Obamacare: What You Need to Know
If you don’t have health insurance, you’re not happy with your plan or you just want to look for a better deal, there’s good news: The open enrollment period begins soon for the 2016 coverage year.
Just like last year, consumers will have a period of three months in which to enroll or switch plans, but it’s best to shop in the early part of that time frame if you want your coverage to start as you’re ringing in the new year.
Open enrollment for 2016 coverage begins Nov. 1, 2015, and lasts through Jan. 31, 2016, according to HealthCare.gov. To get coverage that starts Jan. 1, you must enroll or change plans by Dec. 15, 2015. Otherwise, you must sign up by Jan. 15 to get coverage that starts on Feb. 1. And if you wait until the last half of January to buy a plan, your coverage won’t start until March 1.
You can buy health insurance on the marketplace in your state or directly through the health insurance company. Even if you have health insurance and you’re happy with your plan, you should still check out your options because plan prices and offerings change from year to year, says Sabrina Corlette, research professor and director at the Georgetown University Center on Health Insurance Reforms.
“Everyone would be smart to shop around,” Corlette says.
Going without insurance? Prepare to pay a big penalty
One of the biggest Obamacare changes is a sharp increase in the penalty for going without health insurance. The penalty was designed to start low and increase over three years.
If you’re still uninsured, don’t just calculate the cost of coverage versus the cost of the penalty, Corlette says. Think about the risk of getting sick or in an accident and how you’d pay for it, she says.
In 2014, the first year the penalty was in force, about 7.5 million Americans paid up for going without insurance, with an average penalty around $200, according to the IRS. That year, the penalty was the higher of either $95 per adult or 1 percent of yearly household income. And Americans uninsured in 2015 will pay whichever is greater, $325 per adult or 2 percent of household income.
But in 2016, the penalty skyrocketed to the maximum rate, after which it will be adjusted for inflation. Fail to buy coverage for the coming year, and you’ll owe whichever is higher: $695 per adult (or $347.50 for a child under 18) for a maximum of $2,085 per family, or 2.5 percent of your yearly household income.
“That is not a small amount,” Corlette says.
Shopping for Obamacare
The increase in penalty isn’t the only Obamacare change. Here are four things to know as you get ready to shop for health insurance for the coming year.

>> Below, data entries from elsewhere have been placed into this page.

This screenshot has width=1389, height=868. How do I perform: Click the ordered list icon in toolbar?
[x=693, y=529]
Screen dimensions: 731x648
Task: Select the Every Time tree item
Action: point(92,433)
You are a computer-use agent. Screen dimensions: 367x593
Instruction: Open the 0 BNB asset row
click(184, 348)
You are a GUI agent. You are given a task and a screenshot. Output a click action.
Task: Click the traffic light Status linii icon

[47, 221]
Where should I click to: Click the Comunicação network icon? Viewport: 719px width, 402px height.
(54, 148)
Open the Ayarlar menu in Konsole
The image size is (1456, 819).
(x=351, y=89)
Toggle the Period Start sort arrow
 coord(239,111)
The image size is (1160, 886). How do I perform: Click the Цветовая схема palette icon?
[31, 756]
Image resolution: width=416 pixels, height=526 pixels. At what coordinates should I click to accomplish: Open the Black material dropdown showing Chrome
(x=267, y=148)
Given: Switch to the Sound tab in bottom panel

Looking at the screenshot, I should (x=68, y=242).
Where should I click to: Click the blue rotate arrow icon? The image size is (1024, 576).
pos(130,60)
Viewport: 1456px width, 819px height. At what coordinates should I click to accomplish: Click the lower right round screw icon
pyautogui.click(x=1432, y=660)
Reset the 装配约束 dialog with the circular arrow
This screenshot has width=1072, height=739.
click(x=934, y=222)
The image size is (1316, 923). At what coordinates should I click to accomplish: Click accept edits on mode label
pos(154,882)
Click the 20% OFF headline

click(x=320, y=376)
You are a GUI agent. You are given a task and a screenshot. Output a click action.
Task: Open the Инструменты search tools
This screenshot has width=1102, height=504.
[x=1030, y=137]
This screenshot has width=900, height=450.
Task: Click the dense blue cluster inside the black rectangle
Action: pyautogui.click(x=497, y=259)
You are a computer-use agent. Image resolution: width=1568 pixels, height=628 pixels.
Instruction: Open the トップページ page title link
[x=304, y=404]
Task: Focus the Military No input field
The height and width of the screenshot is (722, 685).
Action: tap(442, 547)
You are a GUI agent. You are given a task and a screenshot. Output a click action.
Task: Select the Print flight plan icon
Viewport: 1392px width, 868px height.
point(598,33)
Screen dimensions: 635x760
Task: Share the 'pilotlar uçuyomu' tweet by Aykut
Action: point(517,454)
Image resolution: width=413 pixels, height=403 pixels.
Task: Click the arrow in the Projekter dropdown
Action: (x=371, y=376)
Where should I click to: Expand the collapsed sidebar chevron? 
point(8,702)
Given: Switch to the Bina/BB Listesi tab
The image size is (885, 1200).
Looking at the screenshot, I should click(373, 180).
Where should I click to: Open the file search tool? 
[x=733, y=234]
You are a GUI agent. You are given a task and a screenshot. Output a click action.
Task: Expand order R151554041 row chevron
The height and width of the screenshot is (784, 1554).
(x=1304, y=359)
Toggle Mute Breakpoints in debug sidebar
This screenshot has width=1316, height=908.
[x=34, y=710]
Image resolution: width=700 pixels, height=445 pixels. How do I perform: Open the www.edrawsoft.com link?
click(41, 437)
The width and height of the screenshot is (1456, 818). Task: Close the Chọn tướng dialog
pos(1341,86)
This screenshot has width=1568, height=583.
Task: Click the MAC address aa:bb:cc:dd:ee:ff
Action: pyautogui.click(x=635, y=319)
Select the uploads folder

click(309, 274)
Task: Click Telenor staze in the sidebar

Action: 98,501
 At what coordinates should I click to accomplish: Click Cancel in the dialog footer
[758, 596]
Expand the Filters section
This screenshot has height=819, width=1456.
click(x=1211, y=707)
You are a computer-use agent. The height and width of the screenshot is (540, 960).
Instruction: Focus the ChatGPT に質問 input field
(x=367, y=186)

Prepare for a little sticker shock. Overall, health insurance premiums will go up in 2016, though it might not be a huge increase. In an analysis of 2016 silver plan prices in 11 major cities, the Kaiser Family Foundation, a nonprofit focused on health policy issues, found modest increases that average 4.4 percent, but were much higher in some areas. “Nationally, we’re not seeing huge swings in prices,” Corlette says. But that could vary by region or by individual plan, which is why it pays to shop around, she says.
You might have to switch plans to maximize your subsidy. If you get a subsidy, which is a tax credit that reduces the amount of your monthly premium, it’s especially important to shop during the upcoming open enrollment period. That’s because plan prices change each year, and the subsidy is pegged to the cost of the second-lowest-cost silver plan, Corlette says. If you chose that plan in 2015, but a different plan ends up as the second-lowest cost silver plan in 2016, you’d pay the difference, she says.
Low-income consumers may have more options. On top of premium subsidies, consumers who make 250 percent of the federal poverty level (FPL) or less have always had the ability to get “cost sharing subsidies” to cut their deductibles and copays. In 2016, the New York exchange is offering separate plans, known as The Essential Plan, says Susan Combs, CEO of Combs & Company, a New York insurance brokerage. For New Yorkers who earn between 138 percent and 150 percent of the FPL, the plan will have no monthly premium, and for those between 150 and 200 percent of FPL, it will cost $20 a month. “It’s a really nice plan,” Combs says.
Your employer might decide not to offer coverage. In 2016, employers with 50 to 99 full-time equivalent employees began having to offer coverage or pay a penalty. But Combs says she’s seeing some employers of that size choose to pay the penalty. In that case, employees will need to shop for their own individual coverage, she says. The upside: You might be able to get a subsidy, which would not have been available if your employer offered affordable coverage but you preferred to shop on your own, Combs says.
And, finally, consumers who were holding out on getting health insurance because they figured Obamacare would be repealed should go ahead and buy a plan, Combs says.
“It’s here to stay, so let’s move forward,” she says.